#### ASSIGNMENT:
At the line containing "The width and", begin an exact copy of the lines below and continue through the final one, with no pictures.

#### TASK INPUTS:
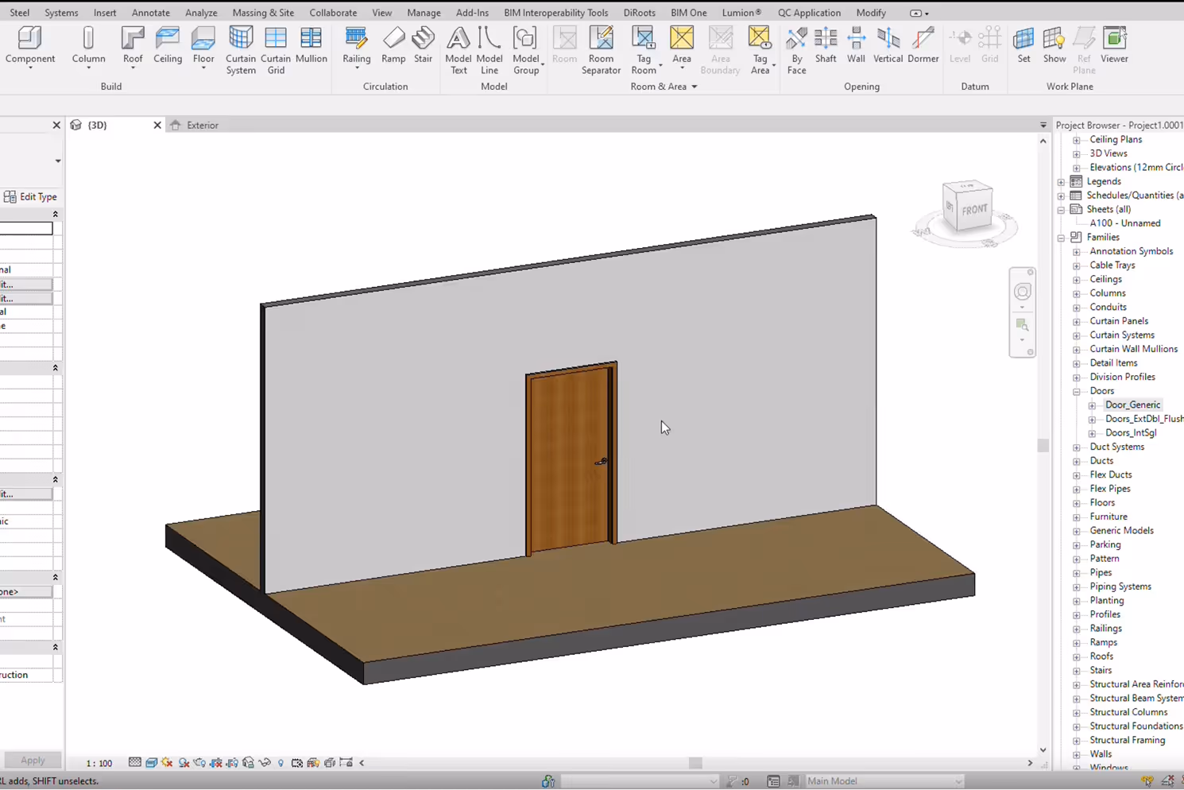Image resolution: width=1184 pixels, height=790 pixels.
Task: Select the Curtain System tool
Action: [241, 48]
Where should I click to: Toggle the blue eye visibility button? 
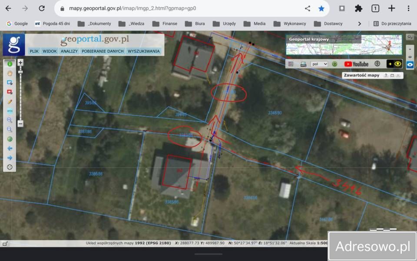(410, 65)
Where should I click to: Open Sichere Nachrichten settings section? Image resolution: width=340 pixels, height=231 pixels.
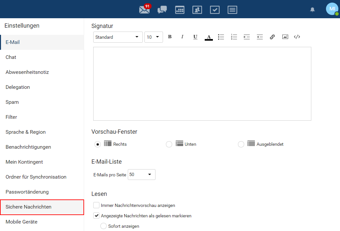tap(42, 207)
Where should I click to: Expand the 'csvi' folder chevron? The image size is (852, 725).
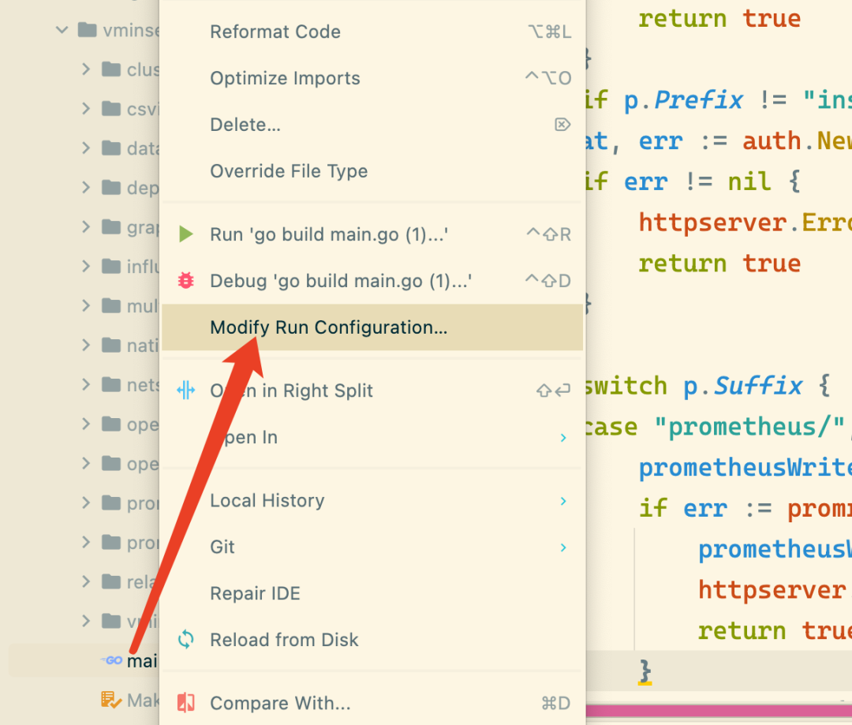pyautogui.click(x=86, y=109)
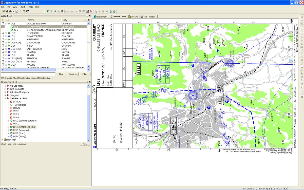Collapse the LFLE airport tree node

[6, 24]
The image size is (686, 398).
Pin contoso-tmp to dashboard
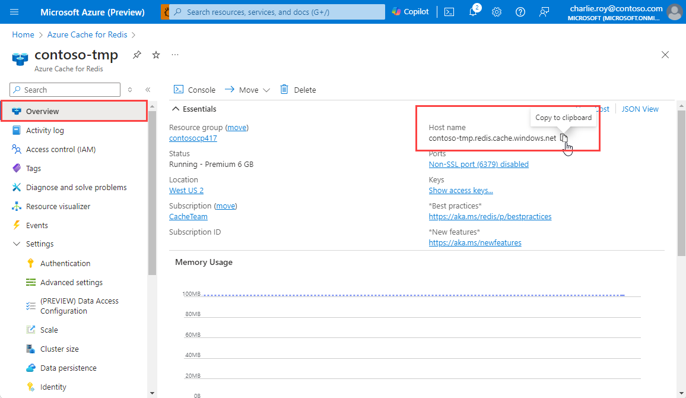tap(137, 55)
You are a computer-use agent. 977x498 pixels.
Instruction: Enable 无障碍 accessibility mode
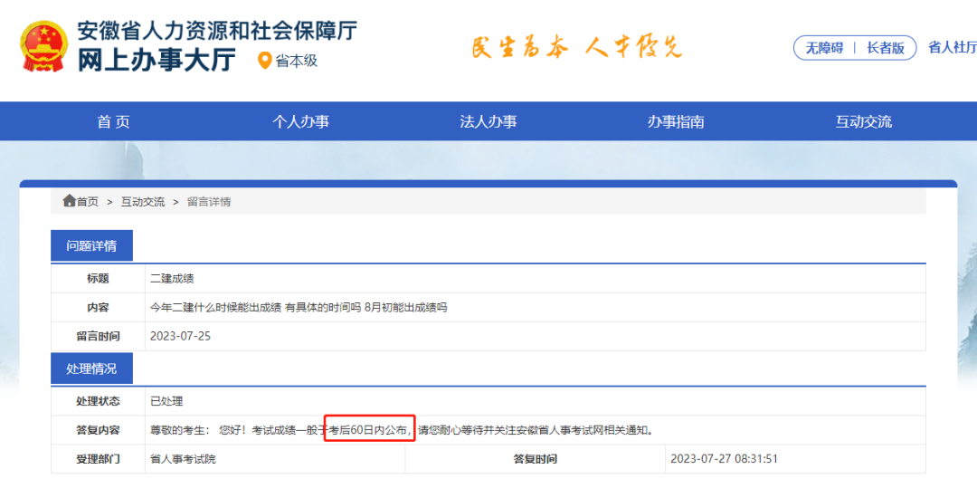tap(823, 48)
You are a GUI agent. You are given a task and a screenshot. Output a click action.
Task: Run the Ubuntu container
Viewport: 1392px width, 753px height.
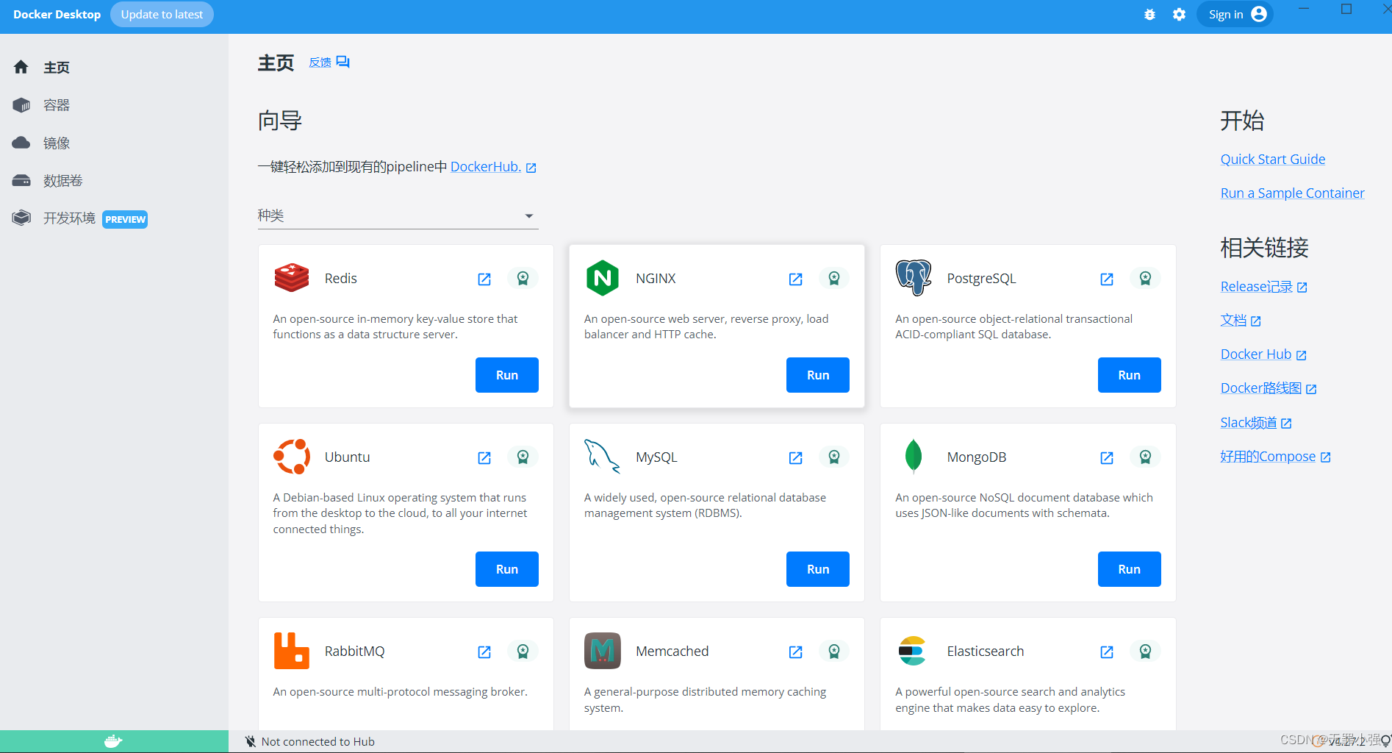tap(506, 569)
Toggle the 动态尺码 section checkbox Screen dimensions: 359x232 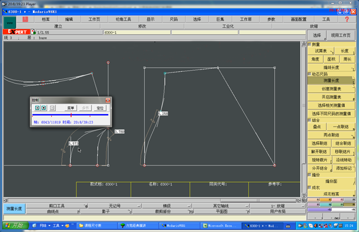[x=310, y=74]
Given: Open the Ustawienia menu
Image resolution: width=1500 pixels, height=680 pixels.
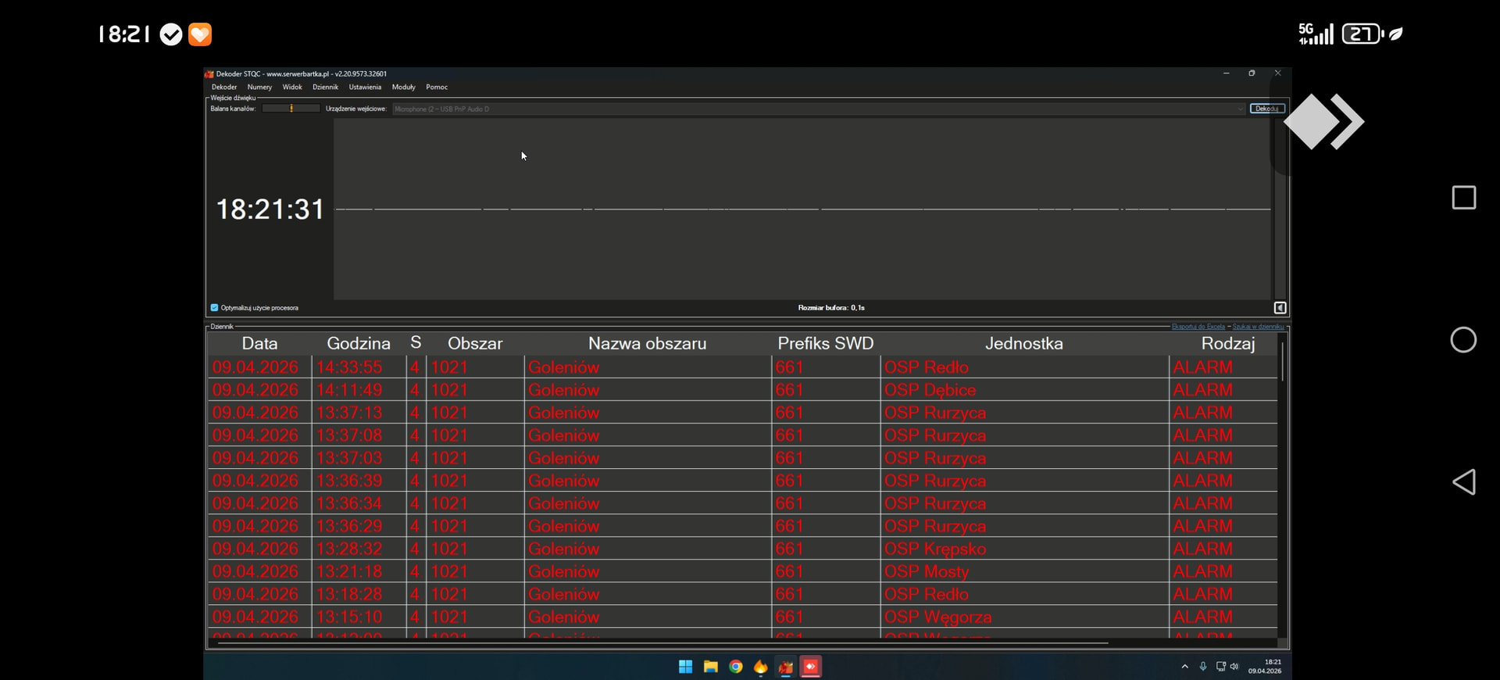Looking at the screenshot, I should [365, 88].
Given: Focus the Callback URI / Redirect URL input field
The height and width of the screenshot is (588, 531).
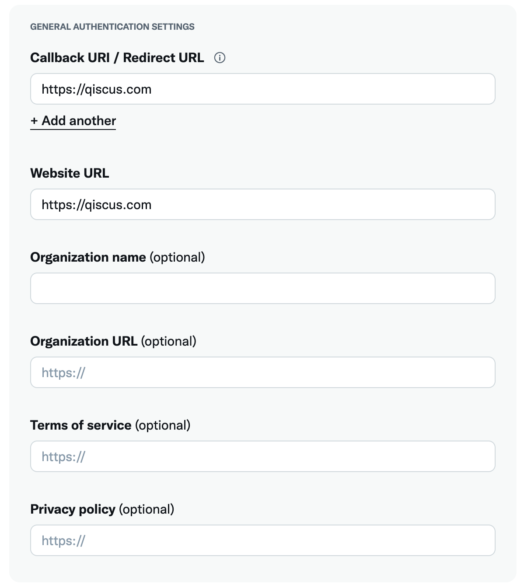Looking at the screenshot, I should coord(262,89).
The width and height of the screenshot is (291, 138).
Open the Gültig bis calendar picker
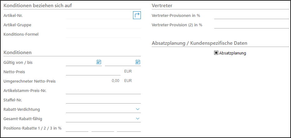click(x=138, y=62)
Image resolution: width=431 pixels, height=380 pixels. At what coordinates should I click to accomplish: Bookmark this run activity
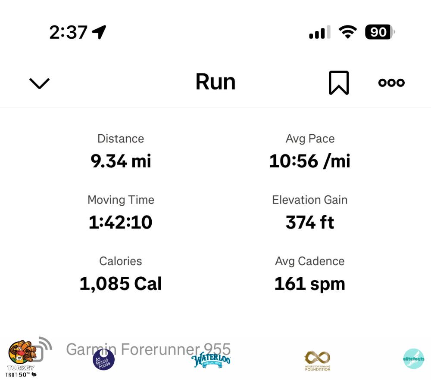[339, 83]
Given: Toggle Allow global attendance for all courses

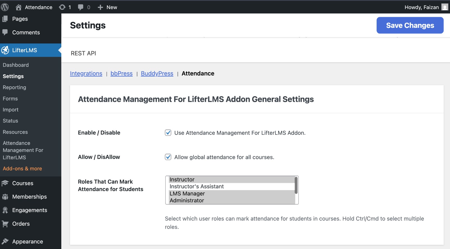Looking at the screenshot, I should 168,157.
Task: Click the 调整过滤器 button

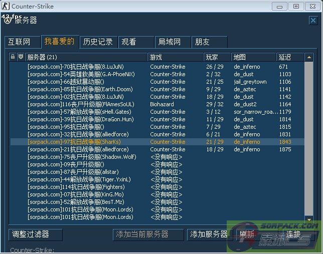Action: pos(36,234)
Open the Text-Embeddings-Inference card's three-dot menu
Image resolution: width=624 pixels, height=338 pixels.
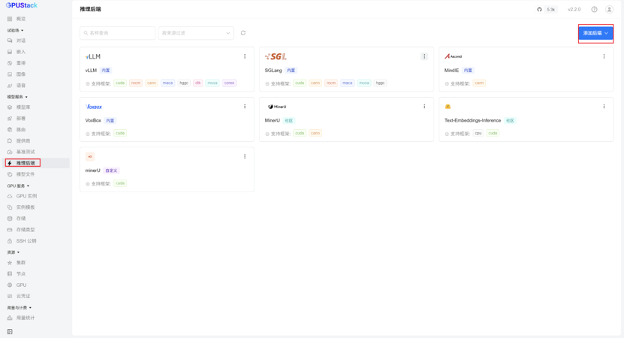604,107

#### ANSWER SECTION:
The width and height of the screenshot is (291, 138).
Open the Gültig bis calendar picker
click(x=138, y=62)
Image resolution: width=431 pixels, height=380 pixels. At what coordinates should I click to accomplish: Bookmark this run activity
[339, 83]
Given: Toggle Allow global attendance for all courses

Looking at the screenshot, I should 168,157.
Task: Click the 调整过滤器 button

Action: pos(36,234)
Open the Text-Embeddings-Inference card's three-dot menu
Image resolution: width=624 pixels, height=338 pixels.
604,107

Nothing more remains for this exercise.